Al hablar de dos momentos distintos en la poesía de David Huerta, no se pretende aludir a una obra escindida. Entre las cualidades que le otorgan a su trabajo la unidad de fondo que caracteriza a las obras importantes, destaca esa pasmosa simultaneidad de cerebro y corazón que es posible apreciar en todos sus poemas. A esto hay que agregar, como elemento de cohesión entre una etapa y otra, su inclinación a cantar y referir historias. Armando Oviedo ha dicho que David Huerta asume la tentación de la historia. Sobra aclarar que no se trata de la Historia con mayúscula; se trata, en cambio, del gusto por recrear esos pequeños actos que, sumados, hacen el día a día.
A partir de una palabra y no de un tema, Huerta retoma sus experiencias y las transforma en “provincias mentales”. Dicha palabra suele operar como línea melódica y genésica, es decir, como el punto de partida de esa conversación inacabada y derivante que sus poemas proponen. Aquello que solemos llamar “lo cotidiano” es, para David Huerta, el territorio de las epifanías. Todo el trabajo que demanda la escritura de un poema (ese forjar el lenguaje, laminarlo, torturarlo) no persigue, en su caso, la perfección sino, como quería Gorostiza, devolverle al mundo su transparencia.

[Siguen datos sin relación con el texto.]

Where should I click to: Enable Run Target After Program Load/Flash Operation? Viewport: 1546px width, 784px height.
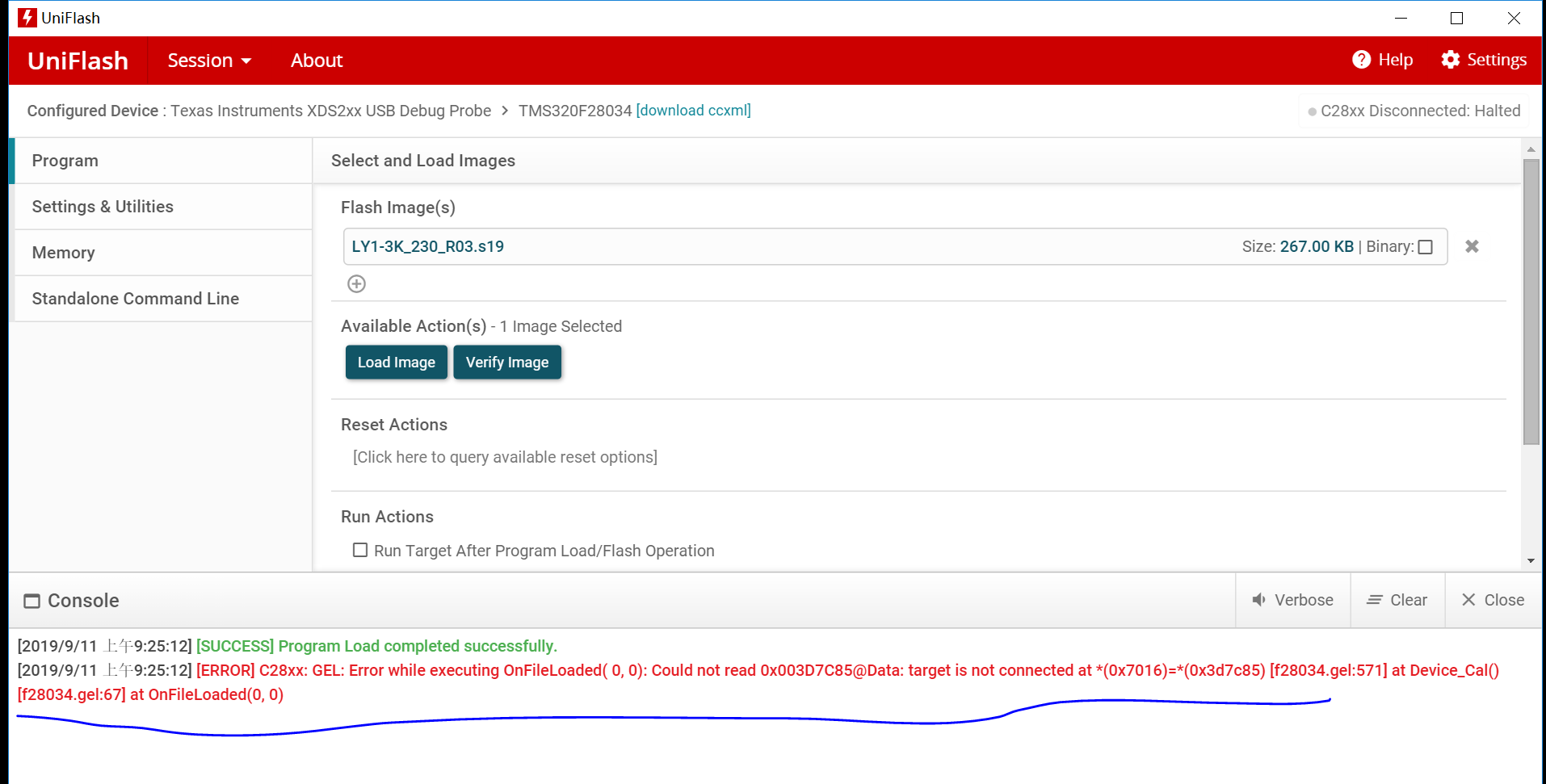[360, 550]
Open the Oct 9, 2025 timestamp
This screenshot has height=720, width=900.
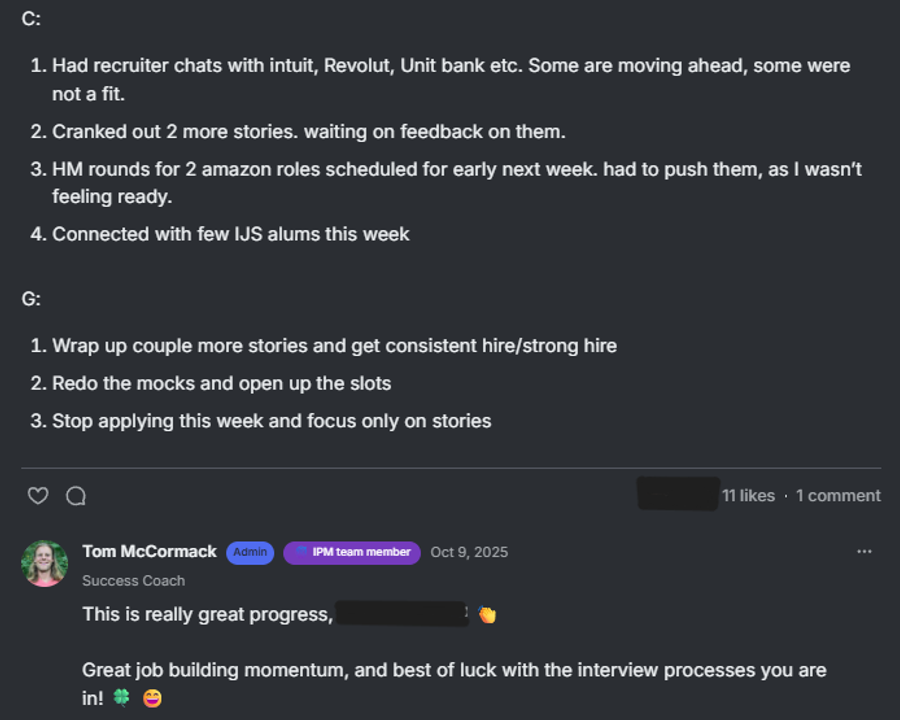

En El azul en la flama, uno de sus libros más recientes, el autor reflexiona sobre la gestación del poema y, al hacerlo, posa su mirada poliédrica en el otro lado de las cosas, en su envés revelador y multiforme. Se trata de acercarse al oxígeno que alimenta la llama, el mismo que acompaña las palabras que salen de la boca. En manos de David Huerta el premio Villaurrutia vuelve a poner en primer plano, digámoslo con una frase del poeta, “la dimensión neumática de la poesía”.